After going national in the late ‘90s, beer brand Alexander Keith’s has returned home to Nova Scotia to celebrate its 200th anniversary for its latest campaign, an attempt to regain its connection to consumers in the province.
“Celebrating Two Centuries” launched on July 8 – 200 years and a day after the actual Alexander Keith bought his brewery. To re-establish the connection between the brand and its home province, Keith’s has highlighted eight individuals from the province who, like the brand’s founder himself, show determination and a tendency to dream big. These individuals include rapper and producer Quake Matthews, Olympian Kimiko Willgress, designer and CEO Alex MacLean, weight loss instructor Jasmine Parent, builder Mike Burns, dance instructor Abady Alzahrani, nurse Katie Boudreau and lobster fisherman Peter Marshall.
“We’re really trying to draw some parallels to Alexander Keith himself, and not necessarily the brand and not necessarily the beer,” says Jim Gallant, Atlantic marketing manager for Labatt Breweries of Canada. “[The creative] starts off with Alexander Keith telling his story, but his words are reflective of each and every individual as the words flow.”
The campaign launched via paid social – most notably, on Facebook and Instagram, with some spend on YouTube. The creative was led by Dose Media. Its production partner on the campaign was The Northern (formerly Buoy Marketing and Production, which announced its rebranding earlier this month).
Keith’s is looking to stay rooted in a local market where other brands in the Labatt portfolio, such as Budweiser and Bud Light, are its biggest competitors (ranking one and two in Nova Scotia, respectively). When Keith’s came up with the concept for the campaign in January, the brand wanted to use its platform to celebrate Nova Scotians, their perseverance, ambition and aspirations – qualities locals can see in themselves but also resonate for consumers across a country where several beers identify as being more broadly “Canadian.”
In 1997, Labatt brought back the Oland Specialty Brewing Company name to run as a marketing and sales division, focused on Keith’s and Stella Artois. The specialty space was emerging at the time, but Labatt had aspirations of the brands becoming bigger – so it positioned Keith’s not as an exclusively Atlantic Canadian drink, but as a good ol’beer to indulge in.
Gallant describes Keith’s national expansion as a “success story,” but as a result, “some people have turned their back” on the brand.
“Keith’s was such a popular beer with such a great demand across the country,” Gallant says. “[But] I think people felt that they lost some ownership of the brand,” he adds. “The challenge is I don’t think we’ve ever addressed [expansion] and talked about it as a success story, rather than what some might refer to as a sellout.
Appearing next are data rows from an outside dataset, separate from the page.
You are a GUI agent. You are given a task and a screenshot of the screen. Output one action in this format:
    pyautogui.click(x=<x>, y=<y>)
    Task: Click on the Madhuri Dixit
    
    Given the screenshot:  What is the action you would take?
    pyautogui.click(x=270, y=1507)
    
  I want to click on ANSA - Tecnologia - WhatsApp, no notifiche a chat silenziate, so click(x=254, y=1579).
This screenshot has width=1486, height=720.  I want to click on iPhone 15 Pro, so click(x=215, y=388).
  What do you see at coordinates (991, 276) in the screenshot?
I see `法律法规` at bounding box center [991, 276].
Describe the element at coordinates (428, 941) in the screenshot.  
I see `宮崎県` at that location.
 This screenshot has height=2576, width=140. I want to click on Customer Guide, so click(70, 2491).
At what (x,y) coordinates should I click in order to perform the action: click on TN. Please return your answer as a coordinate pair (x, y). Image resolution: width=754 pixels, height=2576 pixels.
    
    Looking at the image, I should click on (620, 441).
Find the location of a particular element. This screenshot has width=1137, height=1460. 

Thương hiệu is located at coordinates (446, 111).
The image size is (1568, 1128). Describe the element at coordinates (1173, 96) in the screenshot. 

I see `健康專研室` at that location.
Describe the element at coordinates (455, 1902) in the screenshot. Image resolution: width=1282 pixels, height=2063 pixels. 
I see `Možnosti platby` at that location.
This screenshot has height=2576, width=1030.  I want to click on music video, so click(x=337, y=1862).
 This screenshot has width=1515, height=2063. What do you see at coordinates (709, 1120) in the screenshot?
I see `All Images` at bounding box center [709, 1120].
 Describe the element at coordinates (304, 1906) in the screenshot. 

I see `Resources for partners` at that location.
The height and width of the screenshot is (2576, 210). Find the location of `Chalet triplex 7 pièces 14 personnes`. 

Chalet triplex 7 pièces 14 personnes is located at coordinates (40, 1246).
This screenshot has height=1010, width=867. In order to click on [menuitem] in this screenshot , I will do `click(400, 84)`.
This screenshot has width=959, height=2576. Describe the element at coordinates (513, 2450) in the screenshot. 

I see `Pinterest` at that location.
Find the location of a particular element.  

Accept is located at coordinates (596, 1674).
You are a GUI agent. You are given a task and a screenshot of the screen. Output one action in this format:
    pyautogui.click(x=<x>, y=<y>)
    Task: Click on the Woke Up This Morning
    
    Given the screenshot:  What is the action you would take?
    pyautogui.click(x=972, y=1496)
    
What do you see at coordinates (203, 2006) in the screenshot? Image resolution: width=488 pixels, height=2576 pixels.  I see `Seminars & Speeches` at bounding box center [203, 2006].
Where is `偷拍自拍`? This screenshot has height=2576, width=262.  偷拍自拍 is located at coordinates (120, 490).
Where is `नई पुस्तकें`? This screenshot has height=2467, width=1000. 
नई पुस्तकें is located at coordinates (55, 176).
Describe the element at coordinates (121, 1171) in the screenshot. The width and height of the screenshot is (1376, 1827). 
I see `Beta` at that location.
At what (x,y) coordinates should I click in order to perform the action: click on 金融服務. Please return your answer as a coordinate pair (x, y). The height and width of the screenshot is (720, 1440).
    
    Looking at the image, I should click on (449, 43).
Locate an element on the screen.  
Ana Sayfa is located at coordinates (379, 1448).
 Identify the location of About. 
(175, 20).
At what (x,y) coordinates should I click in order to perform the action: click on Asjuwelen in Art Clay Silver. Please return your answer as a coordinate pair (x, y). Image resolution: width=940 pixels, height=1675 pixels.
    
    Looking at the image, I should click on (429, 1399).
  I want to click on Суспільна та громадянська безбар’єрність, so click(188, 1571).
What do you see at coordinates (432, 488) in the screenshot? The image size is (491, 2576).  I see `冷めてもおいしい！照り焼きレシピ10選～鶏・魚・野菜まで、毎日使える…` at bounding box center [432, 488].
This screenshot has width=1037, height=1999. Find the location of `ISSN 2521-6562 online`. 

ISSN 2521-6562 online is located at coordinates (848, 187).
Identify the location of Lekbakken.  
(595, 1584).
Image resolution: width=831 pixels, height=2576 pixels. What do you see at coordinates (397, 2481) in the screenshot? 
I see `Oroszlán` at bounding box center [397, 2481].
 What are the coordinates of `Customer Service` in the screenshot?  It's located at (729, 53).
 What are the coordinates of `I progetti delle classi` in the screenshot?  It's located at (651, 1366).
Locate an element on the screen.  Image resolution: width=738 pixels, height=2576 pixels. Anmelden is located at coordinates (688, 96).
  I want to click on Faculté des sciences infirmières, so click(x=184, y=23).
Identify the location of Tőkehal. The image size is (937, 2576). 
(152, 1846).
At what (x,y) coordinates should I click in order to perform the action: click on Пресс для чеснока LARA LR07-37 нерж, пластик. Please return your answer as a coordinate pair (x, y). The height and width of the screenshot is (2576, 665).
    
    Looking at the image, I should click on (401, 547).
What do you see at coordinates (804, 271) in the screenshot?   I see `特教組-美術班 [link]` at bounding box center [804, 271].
But this started in downtown Halifax 200 years ago, and it’s still here. It’s the same recipe, one of the oldest continuously brewed beers in North America. It’s all to be celebrated.”
Gallant notes that Keith’s had on-premise events and other plans for the brand’s 200th anniversary, but “everything got tossed out.” Now the brand has turned its sights back to bars, and plans to celebrate licensee and on-premise partners – many of which have been struggling through COVID-19 closures – with a showcase piece highlighting roughly seven bar and restaurant owners that have been supporting Alexander Keith’s, in the style of the new campaign. For the 225th birthday of the brand’s namesake on Oct. 5, plans are still being finalized, but Gallant says they will likely lean more on social content and streaming for the occasion.